Penurunan itu bakal dipicu oleh masuknya beras impor dan telah dimulainya panen raya. ''Walaupun ada pergeseran musim tanam dari panen raya ke Maret, tapi di Februari itu sebagian kecil daerah sudah panen. Ini secara bertahap perkuat stok nasional. Nanti maret akan ada panen lebih besar,'' tandas Rusman.
Namun demikian, di pasar uang Jakarta, kemarin, nilai tukar rupiah terhadap dolar AS tidak terpengaruh atas tingginya inflasi Januari. Rupiah ditutup menguat 15 poin menjadi 9.080 per dolar AS dari 9.095, setelah sejumlah mata uang regional mengalami penguatan atas mata uang Negeri Paman Sam itu.

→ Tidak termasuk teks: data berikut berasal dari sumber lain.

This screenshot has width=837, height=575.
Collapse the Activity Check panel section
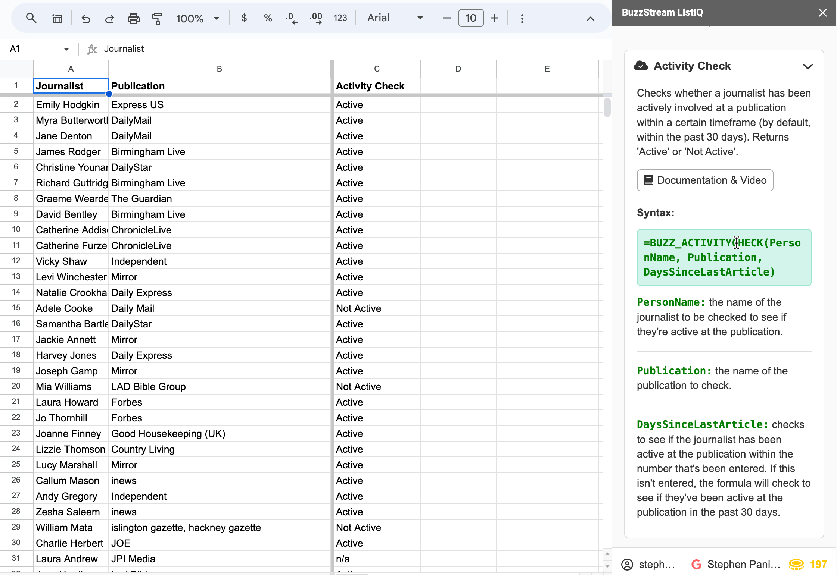coord(808,66)
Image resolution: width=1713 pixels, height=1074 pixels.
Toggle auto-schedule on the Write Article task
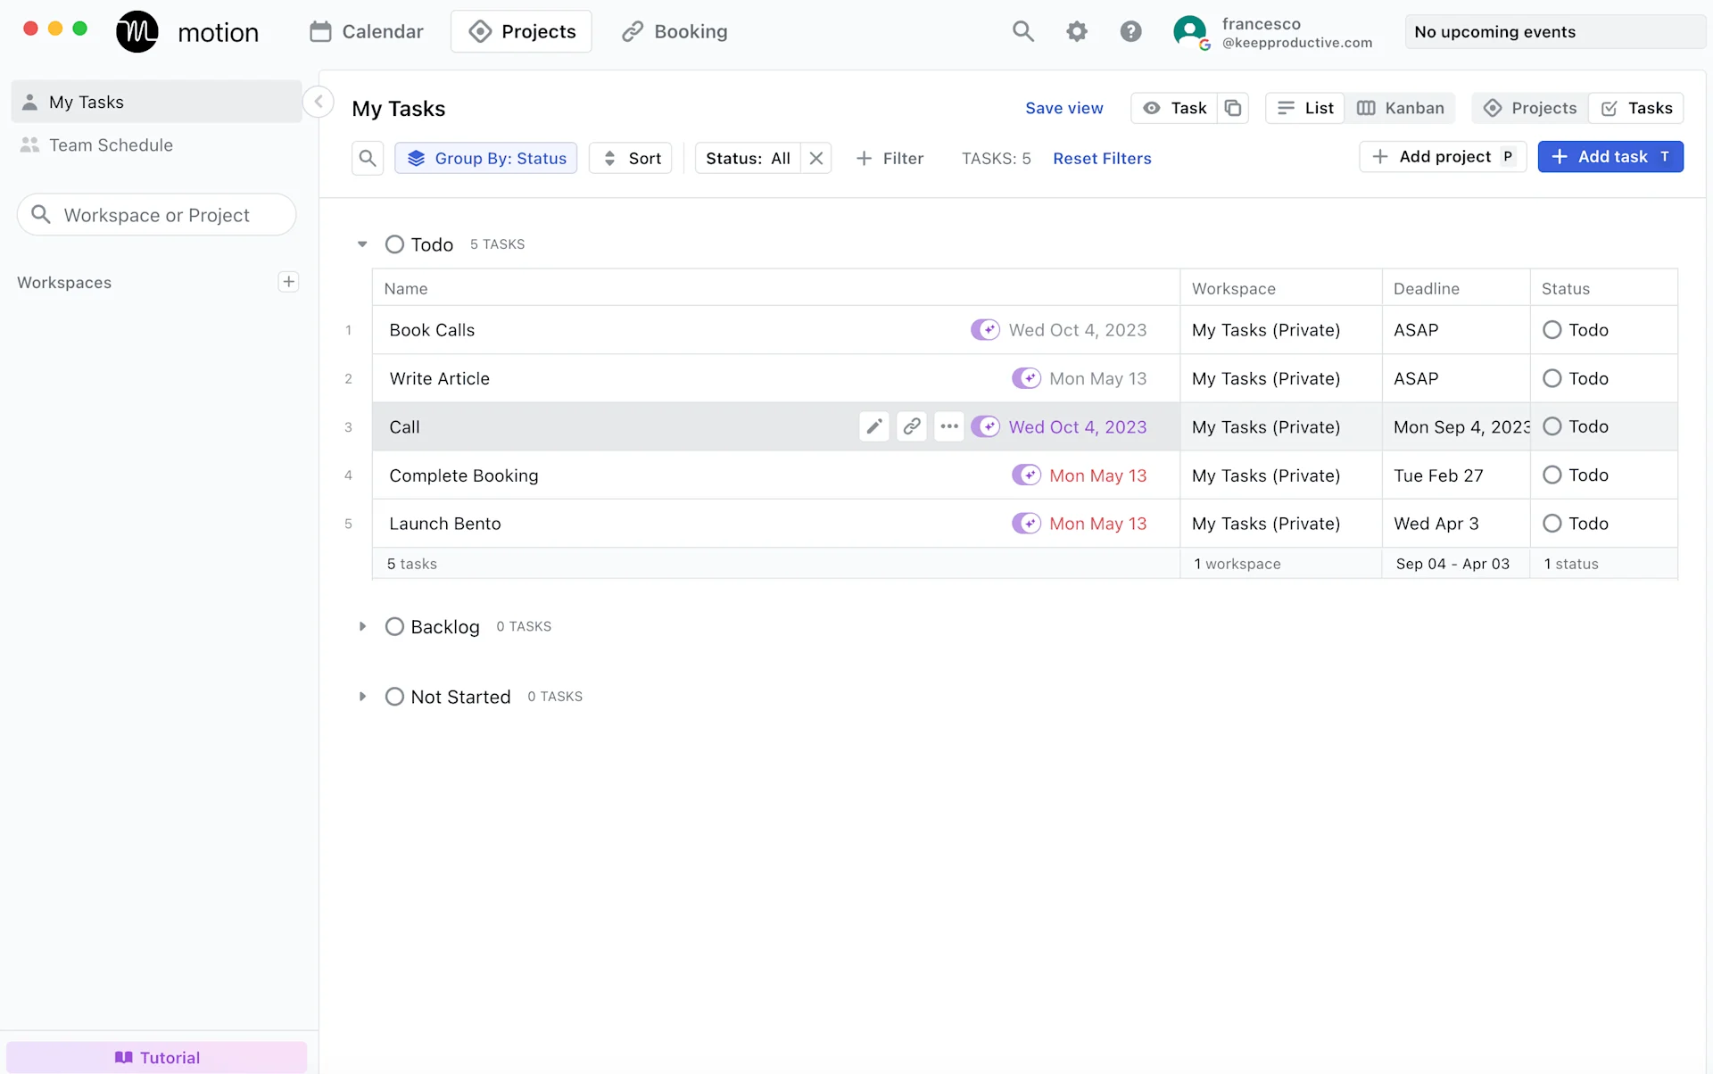tap(1027, 378)
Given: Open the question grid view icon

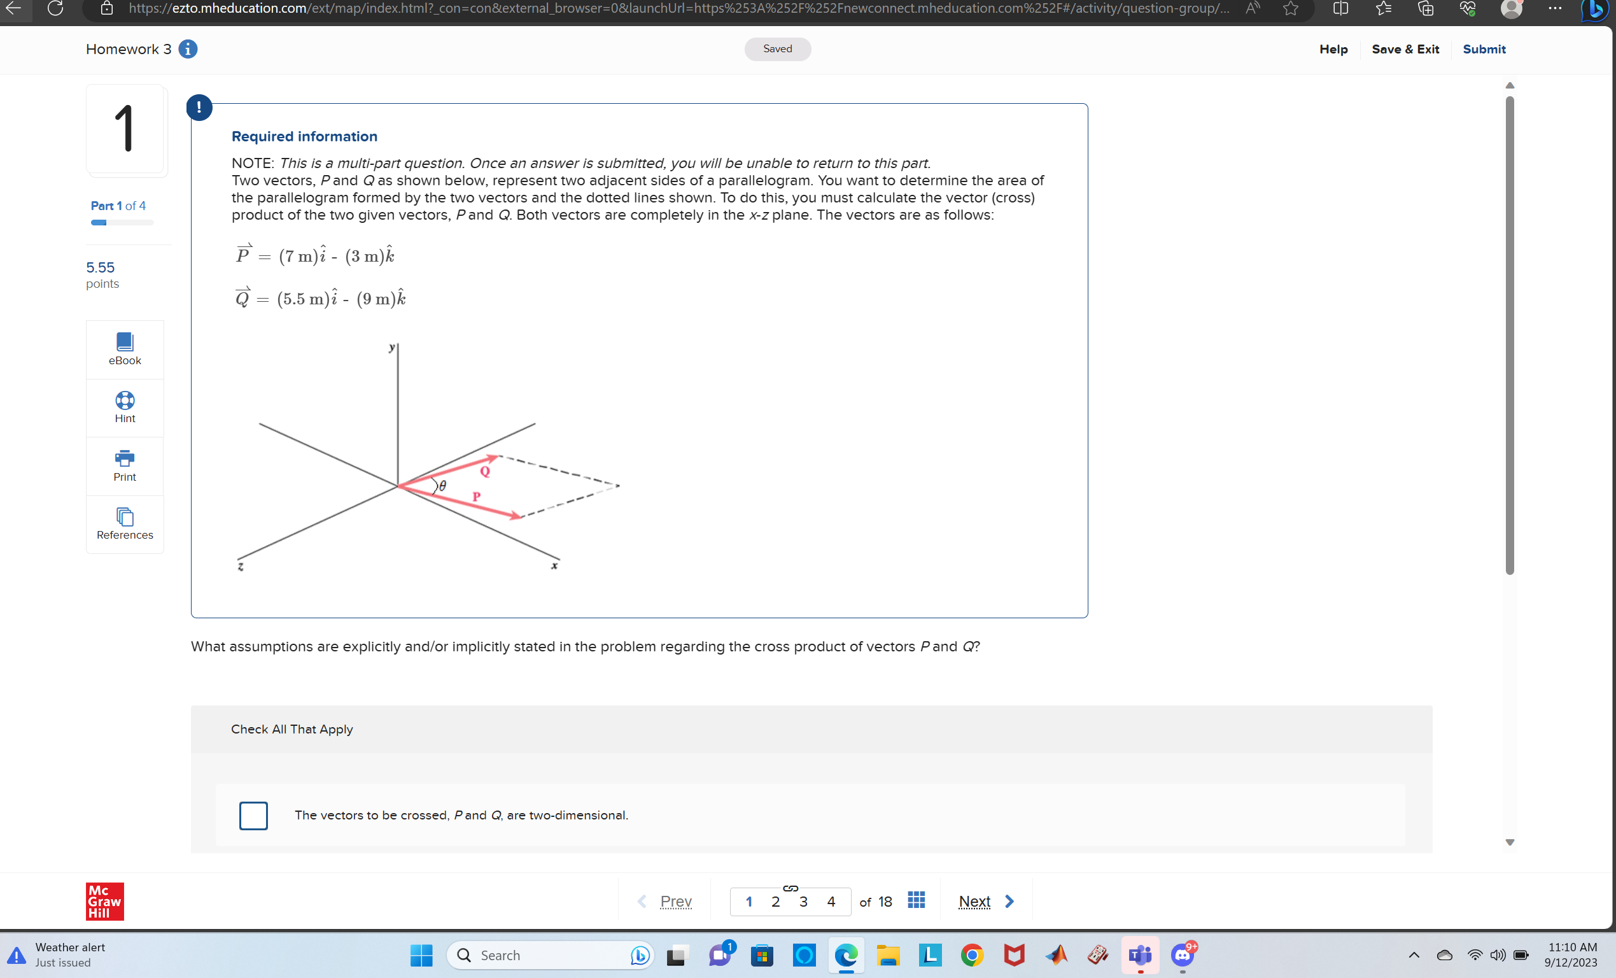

Ekonom senior Bank BNI, Ryan Kiryanto, mengatakan tingginya inflasi Januari berpeluang besar membuat BI mengetatkan kebijakan BI Rate-nya. ''Kalau inflasi awal tahun ini bisa membuat BI Rate Februari tidak turun dan tetap di 9,5 persen, apalagi The Fed Rate tetap di level 5,25 persen.

Ke depan, ia melihat peluang inflasi untuk tinggi tetap ada. Terlebih bila pemerintah tidak dapat mengamankan persediaan dan permintaan sembako di sejumlah daerah. Efek dari sisi supply and demand ini akan sangat besar ke inflasi dan akhirnya ke BI Rate.

Ryan menegaskan agar jangan kaget kalau BI Rate tidak turun tapi malah naik. Memang, inflasi Januari ini membuat khawatir dan menjadi semacam pemanasan yang jika tidak dikendalikan, inflasi bisa jebol juga.